Earl Scruggs provided the way in.

After the iconic bluegrass banjo player told John McEuen of the Nitty Gritty Dirt Band that he admired the young group’s cover of his "Randy Lynn Rag" on their 1970 album Uncle Charlie & His Dog Teddy, McEuen took a leap of faith. In the spring of 1971, the then-26-year-old asked: "Earl, I was wondering if, if you think you might, or would want to, uh, I mean, record a couple of songs with the Dirt Band?"

The answer, as McEuen later recalled in his book The Life I’ve Picked: A Banjo Player’s Nitty Gritty Journey, was an enthusiastic yes—paving the way for one of the most important recording sessions in country music history: the three-LP Will the Circle Be Unbroken.

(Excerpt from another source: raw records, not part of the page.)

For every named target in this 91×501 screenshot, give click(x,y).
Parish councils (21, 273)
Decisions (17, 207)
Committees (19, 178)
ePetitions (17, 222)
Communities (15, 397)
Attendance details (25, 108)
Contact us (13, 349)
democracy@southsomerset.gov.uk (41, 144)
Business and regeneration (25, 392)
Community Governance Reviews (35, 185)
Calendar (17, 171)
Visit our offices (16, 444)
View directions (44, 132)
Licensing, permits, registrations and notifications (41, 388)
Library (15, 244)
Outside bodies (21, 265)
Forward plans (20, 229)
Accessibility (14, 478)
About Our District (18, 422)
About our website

It came at a pivotal time in country music. As trends shifted away from the more traditional Appalachian roots ("hillbilly") music that was the bedrock of the Grand Ole Opry, and toward a smooth-as-margarine "countrypolitan" style known as the Nashville sound, a generation of legends were left out in the cold.

The Nitty Gritty Dirt Band, however, weren’t ready to let artists like Scruggs, Roy Acuff, Jimmy Martin and Maybelle Carter slip away.

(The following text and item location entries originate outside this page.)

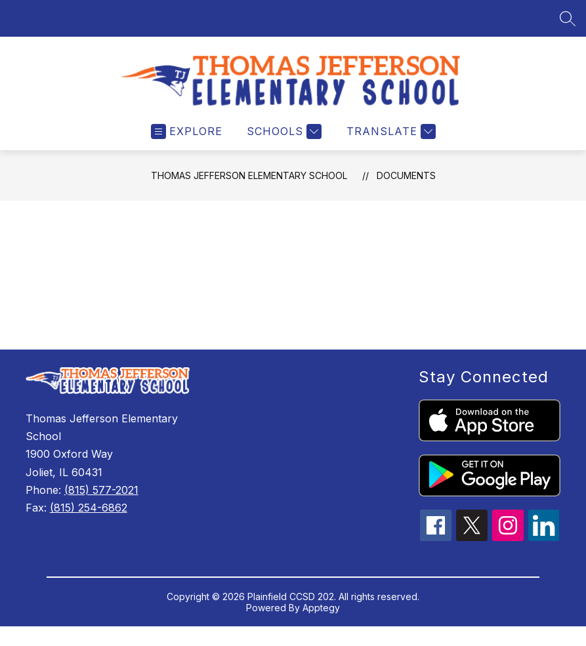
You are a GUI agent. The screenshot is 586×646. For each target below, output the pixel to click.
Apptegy (321, 617)
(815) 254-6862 (88, 517)
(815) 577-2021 (101, 499)
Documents (406, 185)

Formed as a jug band in Long Beach, California, in 1966, the quintet was part of the West Coast’s burgeoning country-rock scene. (Jackson Browne was an early member for a bit, before McEuen—talented on banjo, fiddle, mandolin and steel guitar—replaced him.) But they also had a love of real country and bluegrass and those genres’ roots.

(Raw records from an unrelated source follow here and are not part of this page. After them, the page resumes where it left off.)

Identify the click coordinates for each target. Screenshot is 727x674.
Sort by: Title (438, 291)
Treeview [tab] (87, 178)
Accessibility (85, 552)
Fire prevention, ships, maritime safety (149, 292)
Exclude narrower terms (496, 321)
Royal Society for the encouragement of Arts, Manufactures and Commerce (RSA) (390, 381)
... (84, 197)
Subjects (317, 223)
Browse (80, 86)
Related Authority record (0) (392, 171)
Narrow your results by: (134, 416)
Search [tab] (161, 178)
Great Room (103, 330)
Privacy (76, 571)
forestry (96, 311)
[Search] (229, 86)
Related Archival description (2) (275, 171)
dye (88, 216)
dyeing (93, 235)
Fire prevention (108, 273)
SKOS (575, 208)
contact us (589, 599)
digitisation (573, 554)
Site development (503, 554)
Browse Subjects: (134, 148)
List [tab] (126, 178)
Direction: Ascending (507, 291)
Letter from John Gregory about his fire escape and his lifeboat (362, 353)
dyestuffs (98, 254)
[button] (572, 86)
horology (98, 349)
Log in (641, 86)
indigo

Just as important, this embrace came at a crossroads for America, as generations were divided over polarizing issues like the Vietnam War and the counterculture, from music to hair styles, marijuana to the sexual revolution.

But the Dirt Band—at the time, McEuen, singer-guitarists Jeff Hanna and Jim Ibbotson, and multi-instrumentalists Les Thompson and Jimmie Fadden—found a way to make all that cross talk fade into the background. They would go into the studio with their heroes for a picking session. And they knew there was an audience for it. As McEuen told the website Sounds Like Nashville: "We had been playing colleges, and the kids would ask us about the banjo music. We found that a lot of the audience had never heard of Roy Acuff or Earl Scruggs or Doc Watson."

Scruggs began rounding up players but, famously, not everyone shared his enthusiasm. Bluegrass king Bill Monroe refused to join the session, allegedly skeptical of the young California hippies. And while Acuff agreed to do it, he came in suspicious.

"There’s no reason any group with the hippie dress—long hair, beards, dirty clothes—couldn’t sing on the Opry," he told Look magazine a month before the session. "But it wouldn’t be accepted as if you or I should walk on as we are in our good American way of life. The music is down to earth, for the home—not to get all hepped up and smoke a lot of marijuana and go wild about."